— 本文抜粋 —

========================================================================

勝林寺にある田沼意次の墓(東京都豊島区)
大河ドラマ『べらぼう』で渡辺謙さんが演じることで、田沼意次に対する注目度が高まっている。
かつては「賄賂政治家」といったマイナスイメージで語られることもあった田沼だが、そのイメージだけでは、眞島秀和さん演じる将軍・徳川家治から信頼された理由は見えてこないだろう。ここでは、田沼意次が幕政のトップにのぼりつめ、権勢をふるうことができた理由を解き明かそう。
(※本稿は、安藤優一郎著『蔦屋重三郎と田沼時代の謎』(PHP研究所)より、内容を一部抜粋・編集したものです)
蔦屋重三郎は出版活動を通じて江戸の社会を活性化させていくが、当時の時代背景を踏まえずしてその活躍は語れない。進取の気性に富む田沼時代という時流に乗って新たな取り組みに挑戦し、出版界の寵児に躍り出たからである。
当時は、田沼意次が幕政を主導したことで田沼時代と呼ばれるが、意次とはどんな人物だったのか。まずは幕府のトップにのぼりつめるまでを紹介しよう。
享保4年(1719)、意次は旗本・田沼意行(もとゆき)の長男として江戸で生まれた。3年前の享保元年(1716)に、意行は紀州藩士から幕臣(旗本)に取り立てられたばかりだった。この年、御三家の1つ紀州藩の藩主・徳川吉宗が8代将軍の座に就いたことにより、幕臣団に編入されたのである。
意行は幕臣としても、紀州藩士としても新参者だった。田沼家は紀州藩に仕えていたが、元禄年間(1688〜1704年)に意行の父・義房が病のため退身してしまう。その後、宝永元年(1704)に意行が吉宗に召し出され、改めて紀州藩士となったからだ。
翌2年(1705)、兄・頼職の死を受けて吉宗が藩主の座に就くと、意行は、吉宗の側近くで警護にあたる小姓に取り立てられる。11年後の享保元年に、吉宗が将軍の座に就いて江戸城に入ると、今度は幕臣として召し出されて将軍の小姓となった。

========================================================================

— 資料の抜粋 —
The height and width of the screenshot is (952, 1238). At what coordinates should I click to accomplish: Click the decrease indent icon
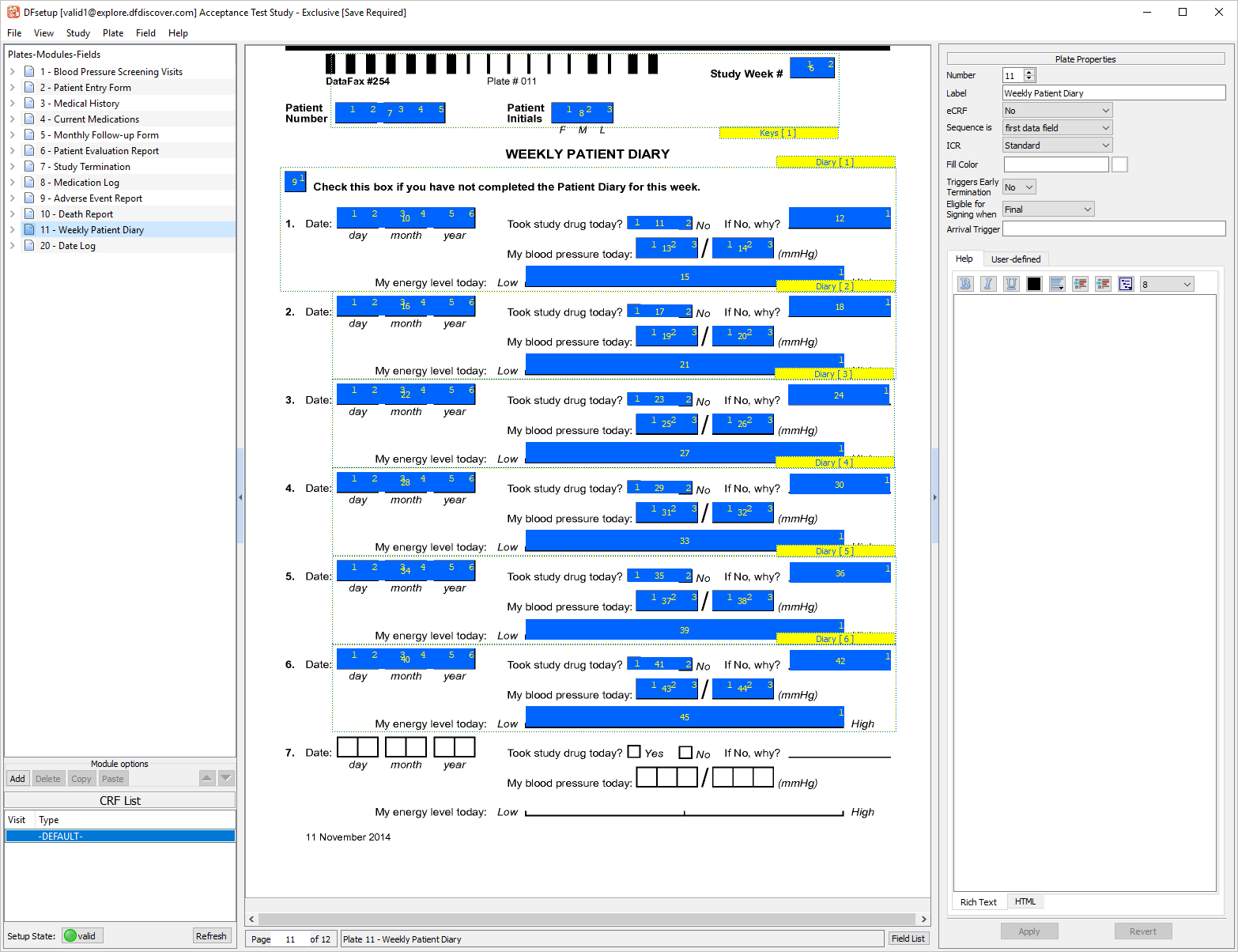1080,284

========================================================================

— やること —
a: 田沼意次についての文章のうち、「勝林寺にある田沼意次の墓(東京都豊島区)」から「ができた理由を解き明かそう。」までを両端も含めて書き直すこと。その際、「田沼意次」を「意次」に置き換える。
b: 田沼意次についての文章によると、意次は何年にどこで生まれたか。

— 解答一覧 —
a:
勝林寺にある意次の墓(東京都豊島区)
大河ドラマ『べらぼう』で渡辺謙さんが演じることで、意次に対する注目度が高まっている。
かつては「賄賂政治家」といったマイナスイメージで語られることもあった田沼だが、そのイメージだけでは、眞島秀和さん演じる将軍・徳川家治から信頼された理由は見えてこないだろう。ここでは、意次が幕政のトップにのぼりつめ、権勢をふるうことができた理由を解き明かそう。

b: 享保4年(1719)に江戸で生まれた。